#### Directions:
Repeat the lines from the line with "Screen dimensions: 1372x892" to the line with "Click the 2022-03 x-axis date label" in the listing below, keeping both end lines and adding nothing.

#### Source material:

[Start of Attachment]

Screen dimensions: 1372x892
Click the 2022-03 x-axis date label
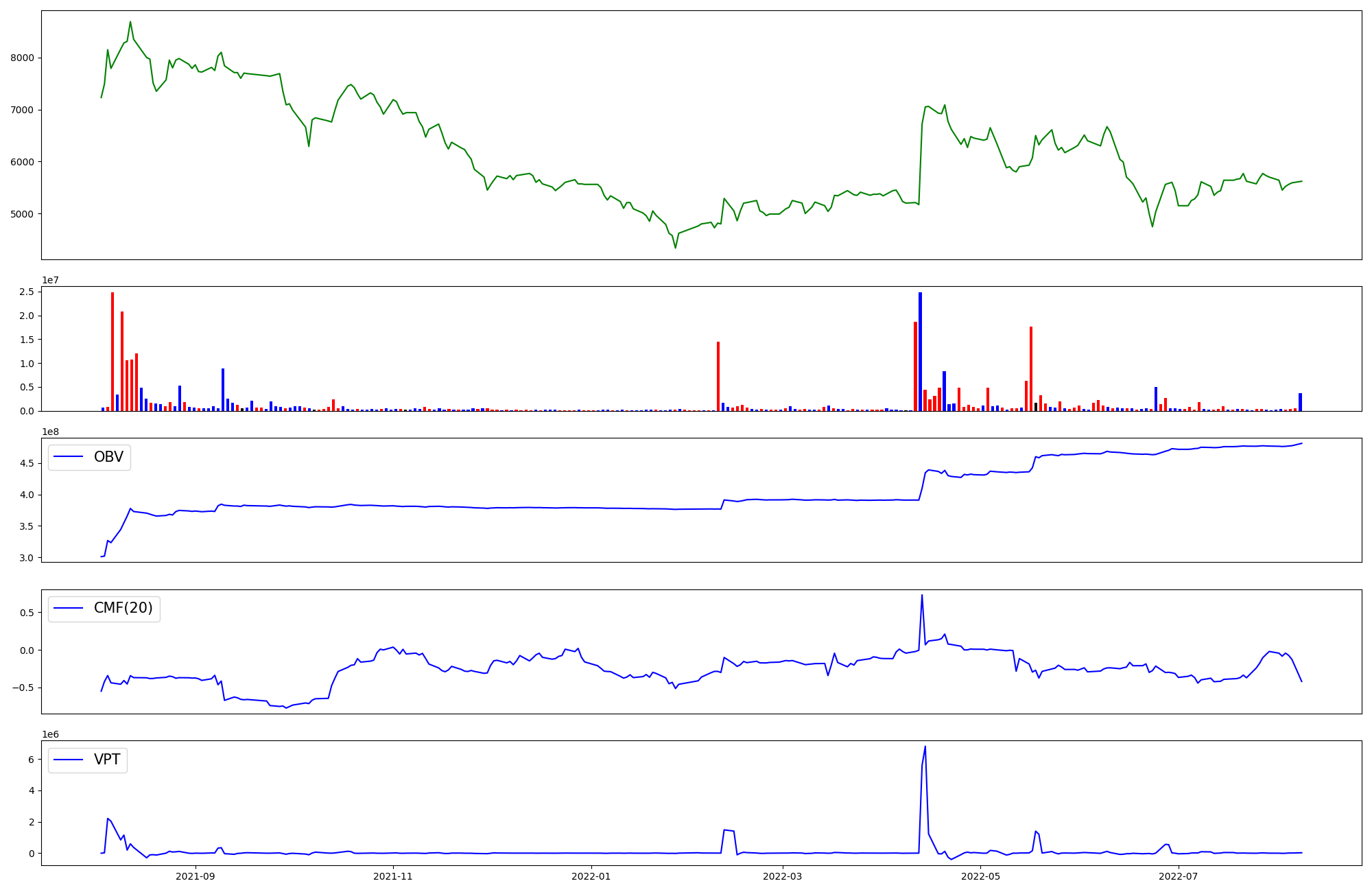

[End of Attachment]
[Start of Attachment]

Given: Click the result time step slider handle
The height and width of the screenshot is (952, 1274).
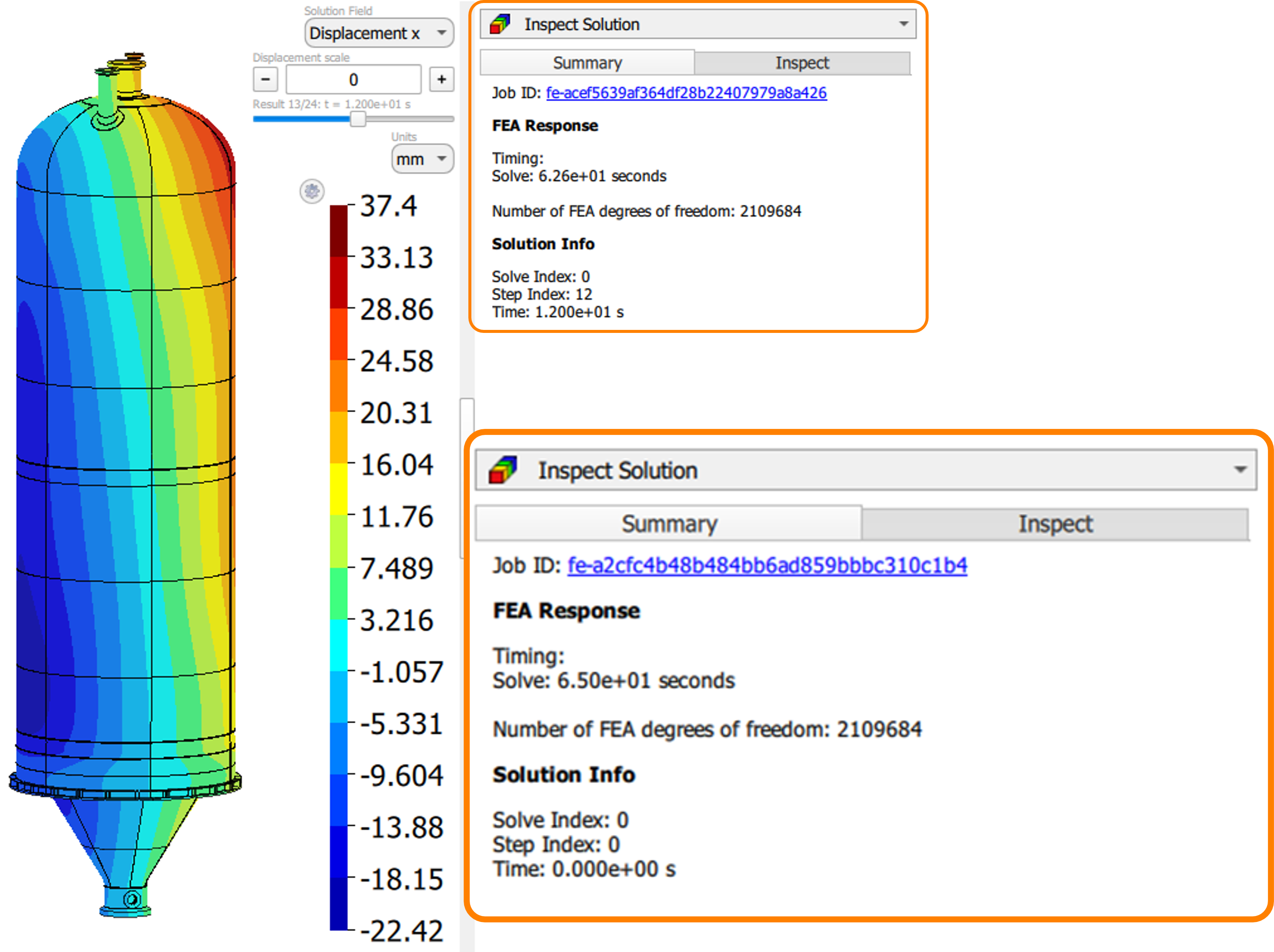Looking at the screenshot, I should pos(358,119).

[End of Attachment]
[Start of Attachment]

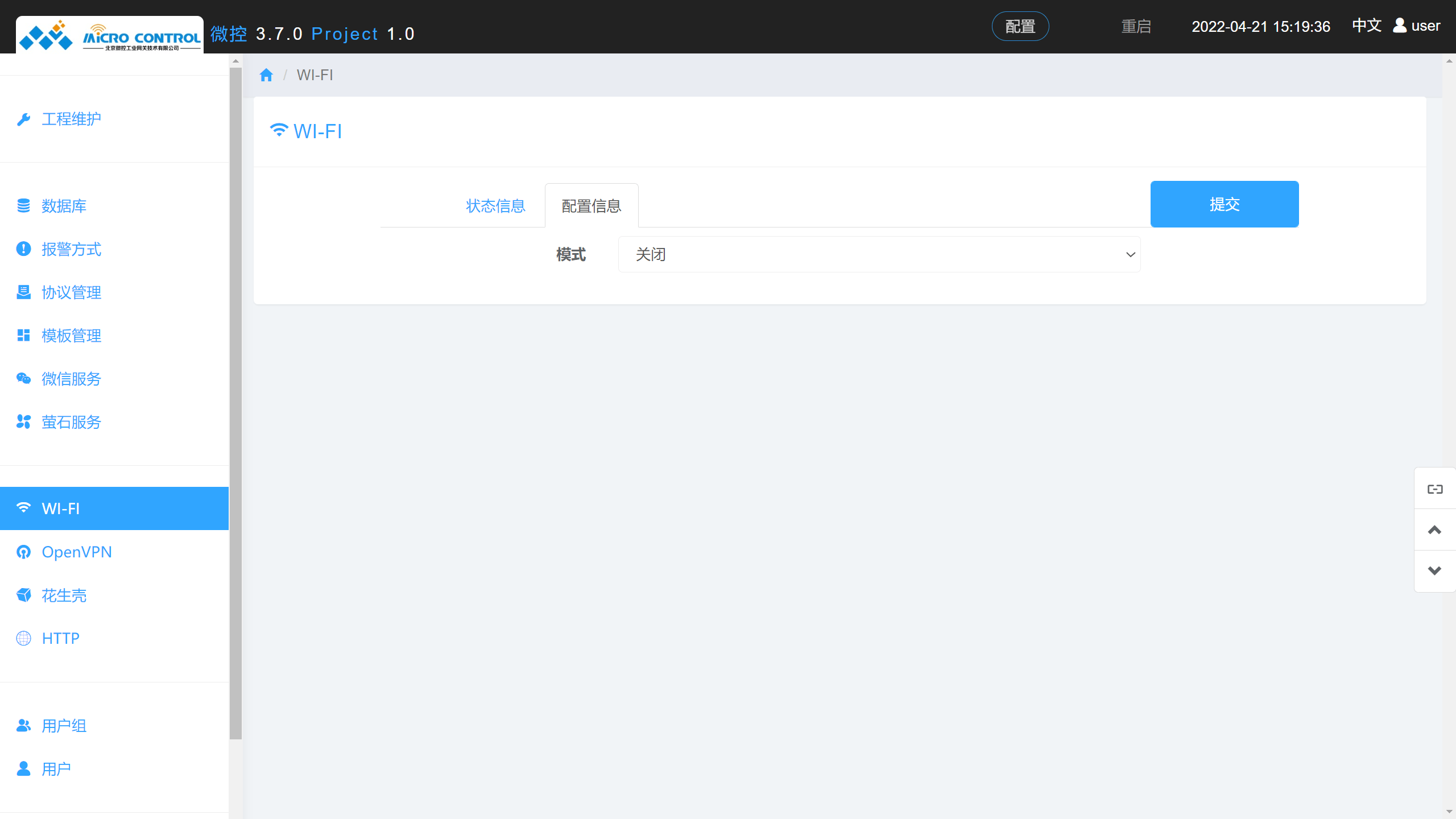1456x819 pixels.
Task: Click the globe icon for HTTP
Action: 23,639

[End of Attachment]

#### Response to this task:
Screen dimensions: 1372x892
Click the 2022-03 x-axis date label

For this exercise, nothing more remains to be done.